As soon as the line containing "You are a GUI" appears in the material below, start returning lines exactly, and end with the line containing "This screenshot has width=823, height=1292.".

=== INFORMATION SHOWN ===
────────────────────

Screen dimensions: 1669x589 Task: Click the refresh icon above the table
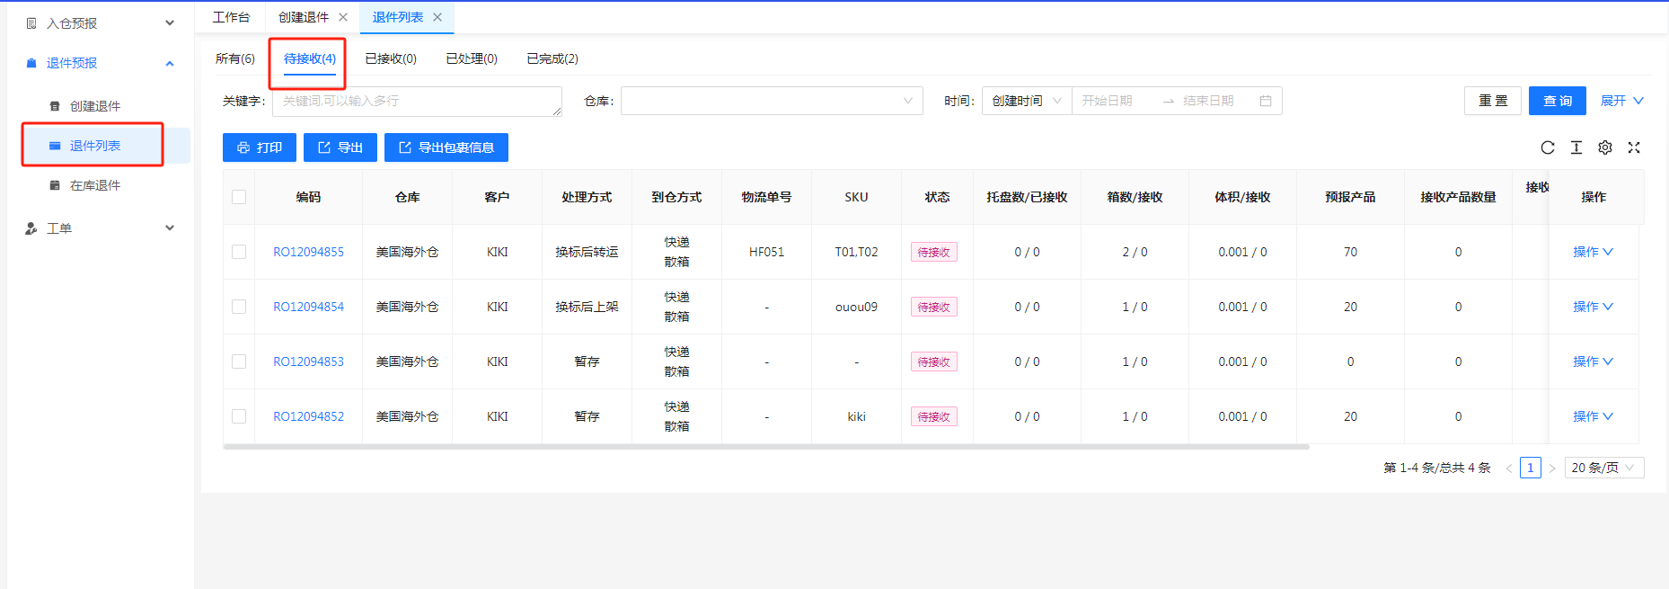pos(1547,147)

────────────────────

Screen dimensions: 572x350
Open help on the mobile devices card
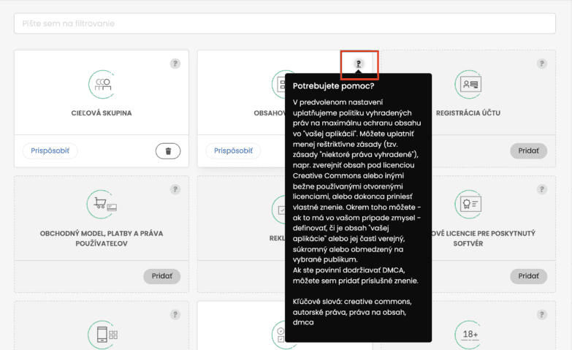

────────────────────

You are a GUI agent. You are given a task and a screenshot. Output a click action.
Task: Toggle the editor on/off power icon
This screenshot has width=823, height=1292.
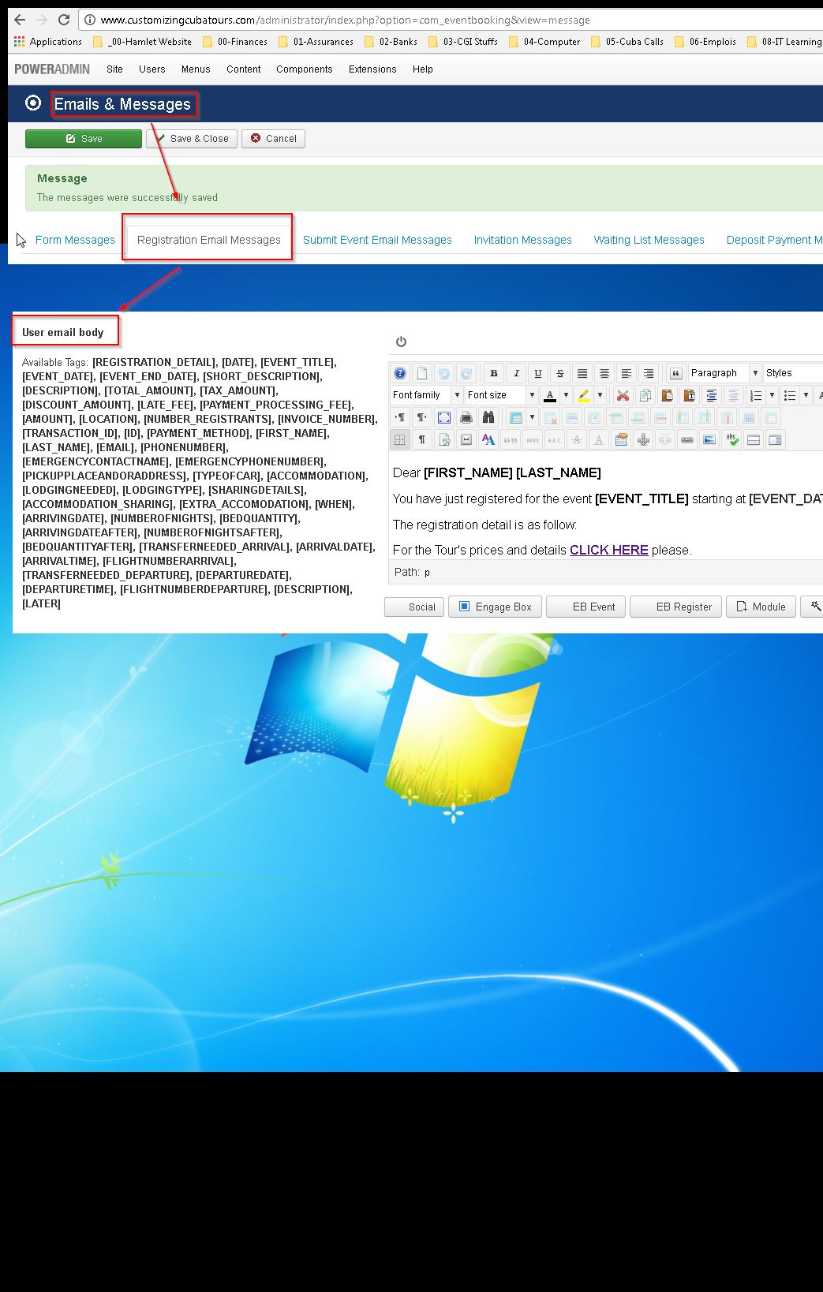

────────────────────

=== RESULT ===
You are a GUI agent. You are given a task and a screenshot. Output a click action.
Task: Toggle the editor on/off power icon
This screenshot has width=823, height=1292.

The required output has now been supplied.